Back in September, we started looking at official campaign website traffic ratings for Democratic, Republican, Green and Independent candidates for president. To measure traffic to the presidential candidates’ websites, we rely on rankings from Alexa, a website that collects information on site visits for websites across the internet by users of the Alexa toolbar, then uses a combination of visitors and page views to a website to calculate a page rank. The most visited site in the whole internet would have a rank of 1, and the least visited website — well, that would get a big fat blank. Bottom line: the lower the page rank, the more visits and visitors a web page has been getting lately.

The following are the Alexa page ranks of Democratic, Green, Independent and Republican presidential candidates measured on October 20 and measured again on November 12, 2007. The last column on the right shows the three weeks’ change between those two dates (remember, a higher ranking shows up as a lower number rank):

10/20/2007 11/12/2007 Change
Democrats
Joseph Biden: 238,901 192,955 (up 45,946 in rank)
Hillary Clinton: 31,817 35,643 (down 3,826 in rank)
Christopher Dodd: 128,087 210,798 (down 82,711 in rank)
John Edwards: 90,787 62,942 (up 27,845 in rank)
Mike Gravel: 216,964 163,963 (up 53,001 in rank)
Dennis Kucinich: 61,000 51,908 (up 9,092 in rank)
Barack Obama: 22,877 19,430 (up 3,447 in rank)
Bill Richardson: 177,900 191,576 (down 13,676 in rank)
Independents
Orion Karl Daley: 6,298,163 no visits by alexa users (drop from ranking)
Kelcey Wilson: 2,037,349 2,013,323 (up 24,026 in rank)
Greens
Jared Ball: 943,896 no visits by alexa users (drop from ranking)
Jerry Kann: no visits by alexa users no visits by alexa users (no change in rank)
Kent Mesplay: no visits by alexa users no visits by alexa users (no change in rank)
Joe Schriner: no visits by alexa users 2,290,913 (new in rank)
kat swift: 9,112,647 8,864,113 (up 248,534 in rank)
Republicans
Rudolph Giuliani: 97,876 102,056 (down 4,180 in rank)
Mike Huckabee: 111,793 44,868 (up 66,925 in rank)
Duncan Hunter: 297,142 314,945 (down 17,803 in rank)
Alan Keyes: 435,494 576,766 (down 141,272 in rank)
John McCain: 143,658 129,434 (up 14,224 in rank)
Ron Paul: 8,605 3,991 (up 4,614 in rank)
Mitt Romney: 77,877 69,721 (up 8,156 in rank)
Tom Tancredo: 493,684 692,956 (down 199,272 in rank)
Fred Thompson: 100,829 103,037 (down 2,208 in rank)

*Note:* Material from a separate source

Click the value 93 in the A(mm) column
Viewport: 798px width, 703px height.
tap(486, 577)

For quick reference, I’ve labeled upward trends with green and downward trends with red. There isn’t a single trend here toward increased visits as the primary elections come closer; rather, there’s variation, with some candidates’ websites getting a lot more attention than others’. Talk about Mike Huckabee’s emergence as a fundamentalist candidate of choice is borne out here, with a lot of people checking out his campaign. Both Dennis Kucinich and John Edwards have also been attracting more attention, although both rank well behind Barack Obama, who is most-visited Democratic candidate on the web. But then there’s Ron Paul. You know, there’s a barrier effect to website rankings; once you’ve gotten up in the rankings it’s very hard to get higher because every other website in that group is highly competitive and, well, there just aren’t that many numbers in ranking left to go. But Ron Paul just keeps doing it, halving his website rank again. I don’t agree with many of the man’s stands, but it’s undeniable that he is coming on strong as a candidate, at least on the Internet.

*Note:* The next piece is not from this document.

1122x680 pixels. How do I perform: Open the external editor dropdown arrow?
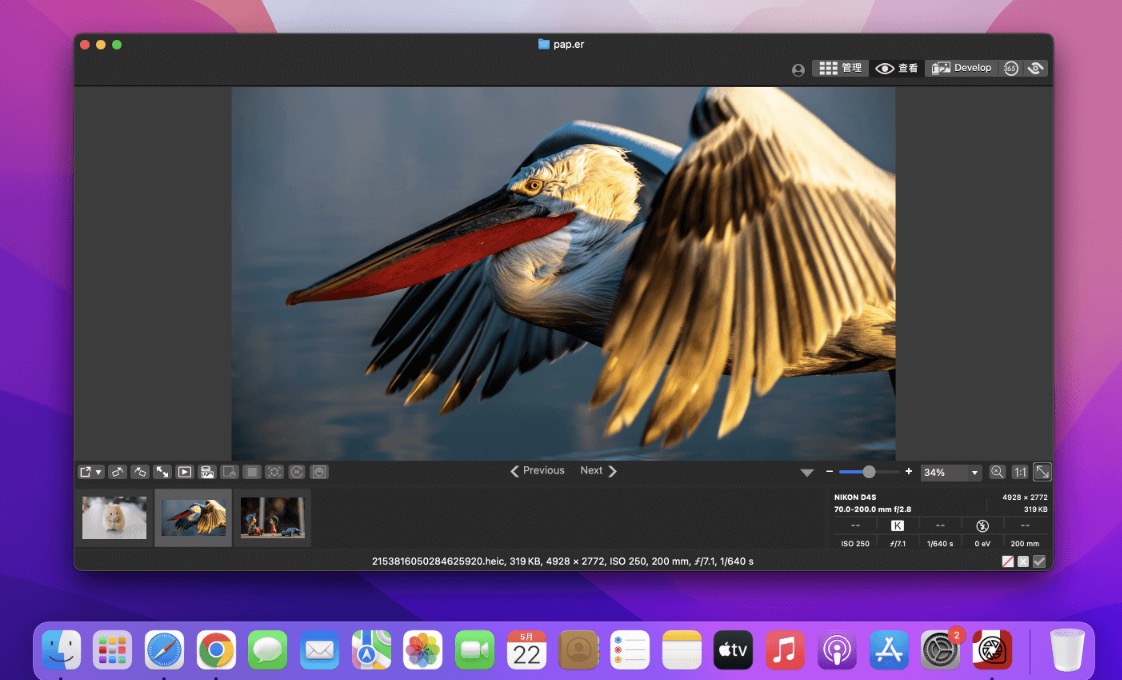(99, 472)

If the Green Party were going to have any force in this election season, I think we would have seen it by now, since Green supporters in the past have been highly-educated users of the Internet. But the Green Party candidates I’ve been tracking have simply not been attracting attention.

We’ll take a look at these again after another two or three weeks and see whether and how trends change.